The home still needs 90,000,000 \(\text{ BTUs of heat per year}\), which we calculated above. The heat pump is said to have a coefficient of performance of 3.5. That means it produces 3.5 BTUs of heat for every 1 BTU it is supplied by the power company. We can convert the 90,000,000 BTUs of heat per year to the amount of BTUs spent by this heating system.
\[90,000,000 \text{ BTUs of heat per year} \cdot \frac{1 \text{ BTUs of energy from power company }}{3.5 \text{ BTUs of heat}} =\]
\[90,000,000 \cancel{\text{ BTUs of heat}} \text{ per year} \cdot \frac{1 \text{ BTUs of energy from power company }}{3.5 \cancel{\text{ BTUs of heat}}} =\]
\[\frac{90,000,000 \text{ BTUs from power company}}{3.5} \text{ per year} \approx\]
\[25,714,286 \text{ BTUs from power company per year}\]
The power company charges in kWh, so we again have to convert these BTUs to kWh. 1 kilowatt hour is equal to 3,412 BTUs.
\[25,714,286 \text{ BTUs per year} \cdot \frac{1 \text{ kWh}}{3,412 \text{ BTUs}} =\]
\[25,714,286 \cancel{\text{ BTUs}} \text{ per year} \cdot \frac{1 \text{ kWh}}{3,412 \cancel{\text{ BTUs}}} =\]
\[7,536.43 \text{ kWh per year}\]
We are told that the cost of electricity is $0.16 per kilowatt hour. The cost for this system per year is
\[7,536.43 \text{ kWh per year} \cdot \frac{\$0.16}{1 \text{ kWh}} =\]
\[7,536.43 \cancel{\text{ kWh}} \text{ per year} \cdot \frac{\$0.16}{1 \cancel{\text{ kWh}}} \approx\]

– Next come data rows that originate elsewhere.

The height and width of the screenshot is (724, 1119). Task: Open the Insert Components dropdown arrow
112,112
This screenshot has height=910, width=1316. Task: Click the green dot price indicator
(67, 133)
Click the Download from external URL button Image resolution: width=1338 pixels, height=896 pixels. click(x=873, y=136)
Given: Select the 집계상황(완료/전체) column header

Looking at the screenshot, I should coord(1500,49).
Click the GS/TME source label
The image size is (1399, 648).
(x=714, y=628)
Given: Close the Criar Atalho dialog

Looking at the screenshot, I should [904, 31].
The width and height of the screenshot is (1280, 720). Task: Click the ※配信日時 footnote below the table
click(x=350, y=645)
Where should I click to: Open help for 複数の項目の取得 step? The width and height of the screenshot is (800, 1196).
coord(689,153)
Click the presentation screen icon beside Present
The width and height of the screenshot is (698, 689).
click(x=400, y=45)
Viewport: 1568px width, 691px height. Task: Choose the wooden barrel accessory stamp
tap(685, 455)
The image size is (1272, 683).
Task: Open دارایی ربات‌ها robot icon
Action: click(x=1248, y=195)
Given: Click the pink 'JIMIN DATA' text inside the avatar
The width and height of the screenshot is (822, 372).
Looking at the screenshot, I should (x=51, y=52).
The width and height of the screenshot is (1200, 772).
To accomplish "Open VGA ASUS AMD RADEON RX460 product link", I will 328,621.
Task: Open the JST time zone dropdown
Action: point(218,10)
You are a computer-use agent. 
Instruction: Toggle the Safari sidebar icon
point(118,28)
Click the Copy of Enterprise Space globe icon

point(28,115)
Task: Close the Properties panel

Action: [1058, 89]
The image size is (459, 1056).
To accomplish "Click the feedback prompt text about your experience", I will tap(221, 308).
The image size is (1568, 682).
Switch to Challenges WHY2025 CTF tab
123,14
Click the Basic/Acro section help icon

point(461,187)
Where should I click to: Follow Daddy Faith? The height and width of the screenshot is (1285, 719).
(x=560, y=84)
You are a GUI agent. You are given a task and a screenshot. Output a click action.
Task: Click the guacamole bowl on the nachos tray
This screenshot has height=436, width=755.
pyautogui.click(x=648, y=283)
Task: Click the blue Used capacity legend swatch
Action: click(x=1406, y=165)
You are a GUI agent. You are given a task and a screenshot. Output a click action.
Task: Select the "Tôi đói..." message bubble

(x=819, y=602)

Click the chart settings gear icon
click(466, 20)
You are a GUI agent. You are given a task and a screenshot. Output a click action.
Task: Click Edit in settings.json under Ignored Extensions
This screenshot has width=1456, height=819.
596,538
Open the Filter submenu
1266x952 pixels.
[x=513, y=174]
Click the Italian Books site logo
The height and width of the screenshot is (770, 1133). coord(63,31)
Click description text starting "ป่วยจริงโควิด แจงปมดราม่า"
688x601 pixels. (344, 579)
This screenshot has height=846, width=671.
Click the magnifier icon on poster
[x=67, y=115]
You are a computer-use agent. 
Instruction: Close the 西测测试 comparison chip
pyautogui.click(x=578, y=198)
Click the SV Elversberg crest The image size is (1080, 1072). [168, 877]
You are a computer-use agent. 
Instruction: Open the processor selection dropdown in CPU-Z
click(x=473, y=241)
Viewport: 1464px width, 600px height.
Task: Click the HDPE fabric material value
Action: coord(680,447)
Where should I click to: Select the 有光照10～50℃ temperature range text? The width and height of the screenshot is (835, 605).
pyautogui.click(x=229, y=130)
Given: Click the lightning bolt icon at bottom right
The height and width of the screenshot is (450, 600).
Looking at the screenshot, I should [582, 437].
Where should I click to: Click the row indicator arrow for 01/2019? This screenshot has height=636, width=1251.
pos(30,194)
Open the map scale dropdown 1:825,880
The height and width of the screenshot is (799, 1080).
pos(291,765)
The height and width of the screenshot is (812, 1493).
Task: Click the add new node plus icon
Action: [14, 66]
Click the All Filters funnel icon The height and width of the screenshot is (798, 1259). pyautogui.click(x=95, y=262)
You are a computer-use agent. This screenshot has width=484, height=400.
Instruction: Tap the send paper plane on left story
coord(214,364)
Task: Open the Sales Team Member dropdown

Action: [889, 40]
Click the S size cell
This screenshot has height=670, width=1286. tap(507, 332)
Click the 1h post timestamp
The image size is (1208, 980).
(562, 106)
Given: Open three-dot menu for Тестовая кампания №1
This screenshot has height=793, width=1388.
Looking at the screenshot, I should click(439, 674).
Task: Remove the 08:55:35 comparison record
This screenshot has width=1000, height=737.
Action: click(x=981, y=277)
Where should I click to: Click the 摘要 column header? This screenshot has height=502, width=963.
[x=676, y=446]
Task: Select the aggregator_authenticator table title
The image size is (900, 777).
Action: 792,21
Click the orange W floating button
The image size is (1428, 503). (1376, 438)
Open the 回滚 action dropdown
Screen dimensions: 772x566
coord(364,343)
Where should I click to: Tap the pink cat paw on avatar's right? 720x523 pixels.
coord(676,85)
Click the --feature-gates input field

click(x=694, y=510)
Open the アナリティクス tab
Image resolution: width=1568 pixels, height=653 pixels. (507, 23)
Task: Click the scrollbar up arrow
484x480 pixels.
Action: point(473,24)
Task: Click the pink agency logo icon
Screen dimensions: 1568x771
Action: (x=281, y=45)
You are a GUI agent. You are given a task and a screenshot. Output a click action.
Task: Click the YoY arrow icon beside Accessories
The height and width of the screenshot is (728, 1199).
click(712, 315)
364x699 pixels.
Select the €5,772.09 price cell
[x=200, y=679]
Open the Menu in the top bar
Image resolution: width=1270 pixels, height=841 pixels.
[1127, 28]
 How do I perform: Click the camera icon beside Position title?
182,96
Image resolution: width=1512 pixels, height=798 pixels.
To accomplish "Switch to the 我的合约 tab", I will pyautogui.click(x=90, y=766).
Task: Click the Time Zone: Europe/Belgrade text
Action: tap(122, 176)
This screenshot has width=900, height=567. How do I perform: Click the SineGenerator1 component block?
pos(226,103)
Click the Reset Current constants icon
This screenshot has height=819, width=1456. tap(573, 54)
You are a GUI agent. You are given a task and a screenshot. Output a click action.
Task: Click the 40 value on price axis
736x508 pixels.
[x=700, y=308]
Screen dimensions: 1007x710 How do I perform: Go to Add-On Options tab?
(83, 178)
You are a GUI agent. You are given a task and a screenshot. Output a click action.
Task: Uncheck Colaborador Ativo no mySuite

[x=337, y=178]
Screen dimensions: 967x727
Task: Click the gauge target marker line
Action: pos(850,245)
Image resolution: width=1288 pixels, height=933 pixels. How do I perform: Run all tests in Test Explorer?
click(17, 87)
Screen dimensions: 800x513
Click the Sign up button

\[\$1,205.83 \text{ per year}\]
The equation for the cost of the heat pump heating system is
\[C_2 = \$1,205.83t + 8,000\]
Compare the equations for \(C_1\) and \(C_2\). They are called linear equations. The slope is the number next to the variable. The slope of \(C_2\) is smaller. That means the cost of the heat pump is not rising as fast per year as the cost of the electric system. To find out when the heat pump has become cheaper, we can set the two equations to each other. This will be when the two costs equal one another. After that time, the heat pump will be cheaper because of its smaller slope.
\[C_1 = 4,220.39t + 4,000\]
\[C_2 = 1,205.83t + 8,000\]
Setting the right side of the first equation equal to the right side of the second equation, we have
\[4,220.39t + 4,000 = 1,205.83t + 8,000\]
Subtract $1,205.83t from both sides.
\[4,220.39t - 1,205.83t + 4,000 = 1,205.83t - 1,205.83t + 8,000\]
\[3,014.56t + 4,000 = 8,000\]
Subtract 4,000 from both sides.
\[3,014.56t + 4,000 - 4,000 = 8,000 - 4,000\]
\[3,014.56t =4,000\]
Divide both sides by 3,014.56.
\[\frac{3,014.56t}{3,014.56} =\frac{4,000}{3,014.56}\]
\[t = 1.32\]
Assuming the systems don’t break down, this heat pump system would be saving the customer money within a year and a half!
1. Houses can sometimes be made more efficient for heating or cooling without changing the heating/cooling technology itself. If the amount of work needed to produce heating/cooling, \(W\), stays the same, but the amount of heat/cooling produced, \(Q\), can change, what is the relationship between the coefficient of performance \(C\) and \(Q\)? Is it linear/direct? Indirect? Exponential? Quadratic? etc.
2. What is the relationship between the total cost of a heating system and the efficiency of a system? Is it linear/direct? Indirect? Exponential? Quadratic? etc.